The provision that introduces multiple-class trademark applications is one of the highlights of the third revision of the Trademark Law which became effective in May 2014.
Multiple-class trademark applications are a common practice in developed countries and are very popular among applicants seeking trademark application under the Madrid System, an international trademark application system. China’s adoption of a multiple-class trademark application system complies with prevailing international practice and also facilitates future business operations for relevant enterprises. According to mainstream sources, multiple-class trademark applications appear to offer the following advantages for trademark administration management: (i) saving registration number resources; (ii) reducing examination workload; (iii) facilitating trademark search, analysis and categorization through higher unified search standards; and (iv) simplifying administrative tasks.
Nevertheless, what is conducive to trademark administrative management is not necessarily what is favored by applicants. A number of applicants who rushed to file early applications before they understood the pros and cons of the new system may encounter unexpected trouble later on.

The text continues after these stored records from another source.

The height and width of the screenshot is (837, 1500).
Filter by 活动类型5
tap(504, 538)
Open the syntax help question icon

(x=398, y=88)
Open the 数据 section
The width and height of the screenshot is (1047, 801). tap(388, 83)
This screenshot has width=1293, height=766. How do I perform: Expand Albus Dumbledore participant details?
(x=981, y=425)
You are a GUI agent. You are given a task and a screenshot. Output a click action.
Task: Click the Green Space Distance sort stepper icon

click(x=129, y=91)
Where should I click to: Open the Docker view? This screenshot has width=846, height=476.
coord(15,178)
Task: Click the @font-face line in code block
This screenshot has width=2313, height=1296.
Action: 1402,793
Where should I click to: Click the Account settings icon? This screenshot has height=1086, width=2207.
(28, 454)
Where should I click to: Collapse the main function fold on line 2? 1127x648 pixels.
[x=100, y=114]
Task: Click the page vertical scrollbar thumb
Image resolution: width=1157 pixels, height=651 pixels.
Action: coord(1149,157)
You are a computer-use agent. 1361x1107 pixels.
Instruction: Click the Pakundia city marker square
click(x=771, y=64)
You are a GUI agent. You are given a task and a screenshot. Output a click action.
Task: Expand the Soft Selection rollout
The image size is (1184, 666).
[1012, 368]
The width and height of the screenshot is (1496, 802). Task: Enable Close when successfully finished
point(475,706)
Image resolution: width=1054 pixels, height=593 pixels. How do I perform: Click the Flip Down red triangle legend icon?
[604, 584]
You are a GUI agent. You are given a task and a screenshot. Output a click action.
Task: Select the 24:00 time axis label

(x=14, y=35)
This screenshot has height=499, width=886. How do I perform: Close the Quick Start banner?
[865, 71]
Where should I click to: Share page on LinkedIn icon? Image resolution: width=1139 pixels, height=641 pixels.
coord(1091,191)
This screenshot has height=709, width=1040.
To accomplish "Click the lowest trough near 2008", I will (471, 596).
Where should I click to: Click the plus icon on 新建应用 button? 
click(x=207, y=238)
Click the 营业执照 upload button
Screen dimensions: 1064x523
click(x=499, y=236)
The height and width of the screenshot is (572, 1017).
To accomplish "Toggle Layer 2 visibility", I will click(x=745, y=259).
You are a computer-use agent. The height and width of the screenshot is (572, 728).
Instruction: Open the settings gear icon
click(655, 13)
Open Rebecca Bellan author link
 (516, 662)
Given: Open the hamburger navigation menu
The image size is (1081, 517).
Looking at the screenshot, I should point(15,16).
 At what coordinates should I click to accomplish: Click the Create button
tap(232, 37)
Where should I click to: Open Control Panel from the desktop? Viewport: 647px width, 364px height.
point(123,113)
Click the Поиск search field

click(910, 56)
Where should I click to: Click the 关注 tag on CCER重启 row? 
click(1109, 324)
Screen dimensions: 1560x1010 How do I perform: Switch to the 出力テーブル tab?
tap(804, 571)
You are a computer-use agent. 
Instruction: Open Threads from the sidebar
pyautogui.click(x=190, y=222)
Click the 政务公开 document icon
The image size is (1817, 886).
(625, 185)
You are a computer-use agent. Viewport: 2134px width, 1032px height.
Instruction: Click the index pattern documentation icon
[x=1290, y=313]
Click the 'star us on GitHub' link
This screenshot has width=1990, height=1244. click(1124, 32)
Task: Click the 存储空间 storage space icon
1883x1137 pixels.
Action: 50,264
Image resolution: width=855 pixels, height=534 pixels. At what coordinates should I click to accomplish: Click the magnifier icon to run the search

Before searching for an answer to the question of whether or not the new multiple-class trademark application system is actually beneficial to trademark applicants, we need the answers to the following questions concerning the new system: (1) is it economically efficient for applicants? (2) does the examination process save time? (3) is the registration application process streamlined? (4) has trademark management become easier?
Truth 1: Application fees have not been reduced.
According to established practice in countries that implement a multiple-class trademark application system, a discount is applied to additional class(es), while the first class applied for is charged at a standard rate, a practice that is designed to encourage applicants to file multiple-class trademark applications. By contrast, according to China’s current standard rate, a multiple-class application will be charged on a class basis rather than an application basis, at the rate of RMB 800/ class; and an additional fee of RMB 80 will apply to each extra item of goods. In other words, the newly implemented system is not cheaper for applicants.
Truth 2: Examination of applications will take at least as much time as before
Taking an application for registration of a single trademark in three classes as an example; in the event of a rectification or opposition procedure concerning one class, further examination of the other two classes will be delayed until the rectification or opposition procedure is completed.
Multiple-class applications take as much time or more time compared with single-class applications. Even if there is no rectification or opposition during the entire application process, there is no specific provision under the new Trademark Law that reflects any difference between time spent examining a single-class application and time spent examining a multiple-class application.
Truth 3: The examination procedure will become more complex.
As mentioned above, the examination procedure will be prolonged if a multiple-class application needs to be rectified or enters into opposition procedures. If the application is partially rejected, the applicant will need to file a petition to split the application and apply for reconsideration of the partial refusal decision.
Truth 4: Trademark management may become even more difficult.
Once a multiple-class trademark registration application is granted, it is impossible to split the registered trademark by class. Consequently, in the case of trademark transfer or licensing, the trademark concerned must be transferred or licensed as a whole, because it is impossible to choose a specific class based on actual needs. Moreover, it is still uncertain whether an application for renewal of a registration in a specific class will be approved, because the Trademark Office has not yet provided clear regulations on this matter.
Because applicants have very limited knowledge of multiple-class applications, and because incomplete information has been provided by the mainstream media, a great number of multiple-class applications have already been filed. The results will only become apparent once the smoke has cleared. Since the factors described above will inevitably exert a negative influence on multiple-class trademark applications, applicants are advised to act cautiously and only after understanding the new system.